#### YOUR GOAL:
Work through the material below and count the lines holding the word "will"; give that count and nothing more.

━━━ MATERIAL PROVIDED ━━━

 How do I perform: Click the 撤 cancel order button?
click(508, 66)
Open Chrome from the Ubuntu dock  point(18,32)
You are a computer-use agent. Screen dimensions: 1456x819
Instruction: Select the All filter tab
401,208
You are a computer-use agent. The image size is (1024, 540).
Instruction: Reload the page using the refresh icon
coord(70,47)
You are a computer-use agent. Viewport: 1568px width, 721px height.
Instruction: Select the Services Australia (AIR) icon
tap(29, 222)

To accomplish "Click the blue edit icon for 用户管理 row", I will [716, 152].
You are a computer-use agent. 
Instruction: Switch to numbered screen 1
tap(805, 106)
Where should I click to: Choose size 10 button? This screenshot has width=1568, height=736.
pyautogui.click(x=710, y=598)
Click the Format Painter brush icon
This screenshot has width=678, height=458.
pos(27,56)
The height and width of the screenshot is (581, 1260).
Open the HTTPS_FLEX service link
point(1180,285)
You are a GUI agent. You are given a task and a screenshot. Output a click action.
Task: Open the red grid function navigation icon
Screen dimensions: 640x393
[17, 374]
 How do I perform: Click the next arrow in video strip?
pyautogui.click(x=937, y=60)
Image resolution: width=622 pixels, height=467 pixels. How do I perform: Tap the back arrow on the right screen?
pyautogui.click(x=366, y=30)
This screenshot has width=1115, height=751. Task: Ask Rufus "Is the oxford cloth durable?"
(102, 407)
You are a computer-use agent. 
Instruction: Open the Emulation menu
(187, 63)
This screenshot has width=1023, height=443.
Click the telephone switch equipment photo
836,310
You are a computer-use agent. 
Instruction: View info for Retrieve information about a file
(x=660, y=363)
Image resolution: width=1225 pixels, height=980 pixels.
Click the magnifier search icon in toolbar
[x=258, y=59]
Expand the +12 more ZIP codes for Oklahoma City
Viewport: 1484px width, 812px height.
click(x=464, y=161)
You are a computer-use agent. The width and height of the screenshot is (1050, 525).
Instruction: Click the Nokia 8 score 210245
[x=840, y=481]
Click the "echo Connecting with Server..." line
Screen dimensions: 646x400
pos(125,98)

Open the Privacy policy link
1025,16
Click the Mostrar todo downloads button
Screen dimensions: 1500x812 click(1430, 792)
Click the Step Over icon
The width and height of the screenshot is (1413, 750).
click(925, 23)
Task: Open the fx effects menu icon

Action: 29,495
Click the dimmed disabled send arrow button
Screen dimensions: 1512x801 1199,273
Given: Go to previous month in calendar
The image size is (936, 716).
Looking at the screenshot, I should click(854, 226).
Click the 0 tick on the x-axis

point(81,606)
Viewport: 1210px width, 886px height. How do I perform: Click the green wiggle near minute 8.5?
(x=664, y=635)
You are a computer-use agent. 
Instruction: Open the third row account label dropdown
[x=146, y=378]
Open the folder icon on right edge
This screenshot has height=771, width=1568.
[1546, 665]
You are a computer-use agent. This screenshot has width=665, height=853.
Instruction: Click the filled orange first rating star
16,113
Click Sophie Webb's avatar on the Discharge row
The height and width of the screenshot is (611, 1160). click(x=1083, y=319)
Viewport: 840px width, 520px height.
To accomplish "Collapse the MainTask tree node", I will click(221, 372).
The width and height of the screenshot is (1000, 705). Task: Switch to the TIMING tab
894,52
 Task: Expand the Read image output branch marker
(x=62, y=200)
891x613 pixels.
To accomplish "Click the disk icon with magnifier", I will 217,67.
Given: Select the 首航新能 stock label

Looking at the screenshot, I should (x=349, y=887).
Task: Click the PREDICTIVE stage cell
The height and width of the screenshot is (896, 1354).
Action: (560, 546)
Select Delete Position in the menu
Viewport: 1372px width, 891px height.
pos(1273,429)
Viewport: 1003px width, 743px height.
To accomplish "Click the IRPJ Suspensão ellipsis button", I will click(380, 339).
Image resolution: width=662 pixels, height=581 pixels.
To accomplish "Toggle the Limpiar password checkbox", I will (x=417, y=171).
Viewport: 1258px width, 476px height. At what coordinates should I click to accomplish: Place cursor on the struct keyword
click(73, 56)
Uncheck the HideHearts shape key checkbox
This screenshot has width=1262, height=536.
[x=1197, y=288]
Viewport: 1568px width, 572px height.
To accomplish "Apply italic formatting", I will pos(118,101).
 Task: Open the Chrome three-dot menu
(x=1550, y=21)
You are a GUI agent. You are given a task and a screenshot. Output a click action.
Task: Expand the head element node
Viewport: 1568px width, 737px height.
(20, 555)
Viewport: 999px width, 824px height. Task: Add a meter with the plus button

━━━

#### FINISHED TASK:
6